Although the momentum behind an ambitious progressive tax agenda has largely vanished for now, Clemente pinpointed the provision in the CARES Act that temporarily repeals the limitation on deductions for losses of noncorporate taxpayers as one that is “really animating our work right now.”

That provision, which Clemente deemed the “millionaire’s giveaway,” was initially estimated by the Joint Committee on Taxation (JCX-11-20; JCX-12-20) to cost nearly $170 billion over decade and provide 82 percent of its benefit to taxpayers with incomes over $1 million. The JCT has since revised its 10-year estimate to $135 billion (JCX-11R-20).

Clemente said that battling it out over that provision and others like it will likely keep his coalition busy for the foreseeable future.

Looking Ahead

It’s still unclear what the coming months hold.

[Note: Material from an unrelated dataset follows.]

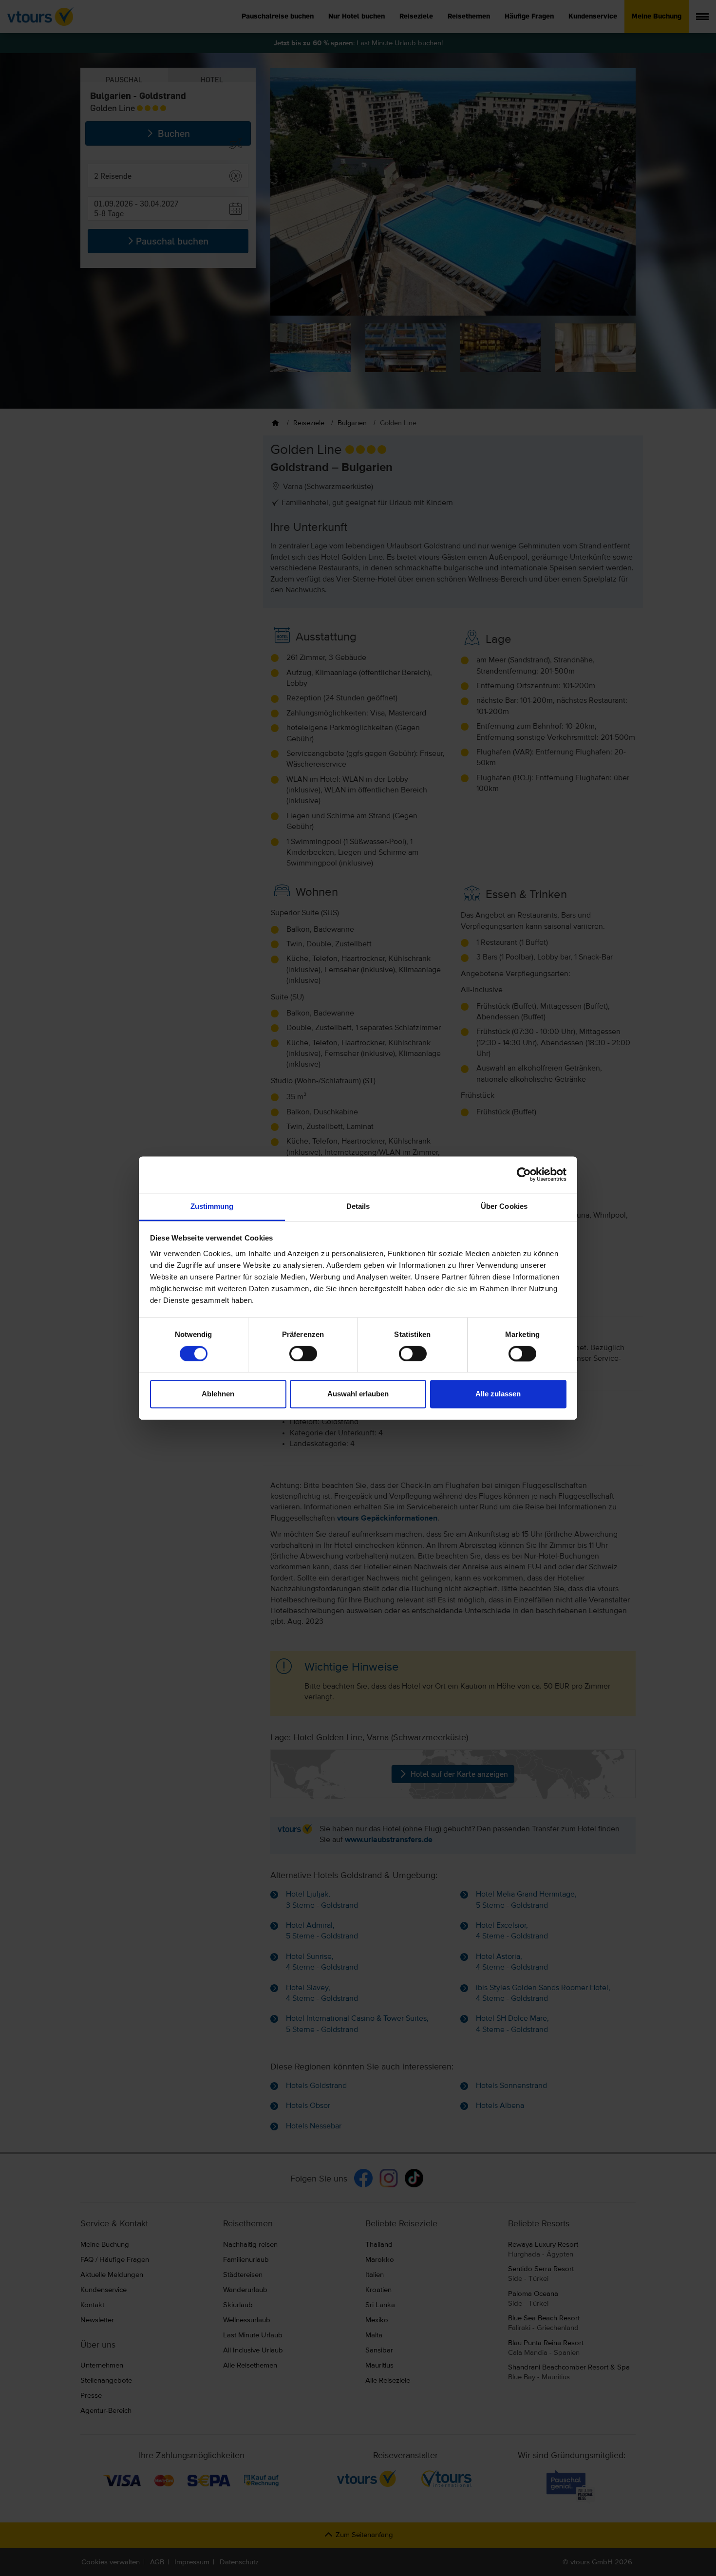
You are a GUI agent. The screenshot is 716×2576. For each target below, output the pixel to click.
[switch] (303, 1353)
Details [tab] (358, 1206)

Many tax wonks have had to temporarily shelve projects related to the coming election and its corresponding tax proposals, but they say that the party conventions this summer could serve as a jumping-off point for revisiting those topics.

Mazur said he expected to see his staff begin to campaign tax proposal issues later this summer, although he added that to a large extent, they’d have to play it by ear, depending on how the next sets of legislative actions play out.

Clemente said that as the election season ramps up ahead of November, it’s likely the discussion will fundamentally be about how President Trump handled the pandemic, so it won't be possible to move ahead with a broad progressive agenda anytime soon.

The next administration will be stuck with a deep recession, and any major legislation will likely be in the form of a recovery package aimed at “plugging the leaks in the dike” rather than making new investments, he said.

Hodge named a different indicator of when he would know the crisis was subsiding and his organization could shift back to more normal tax policy coverage: “For me, it's when the Washington Nationals start playing baseball again.”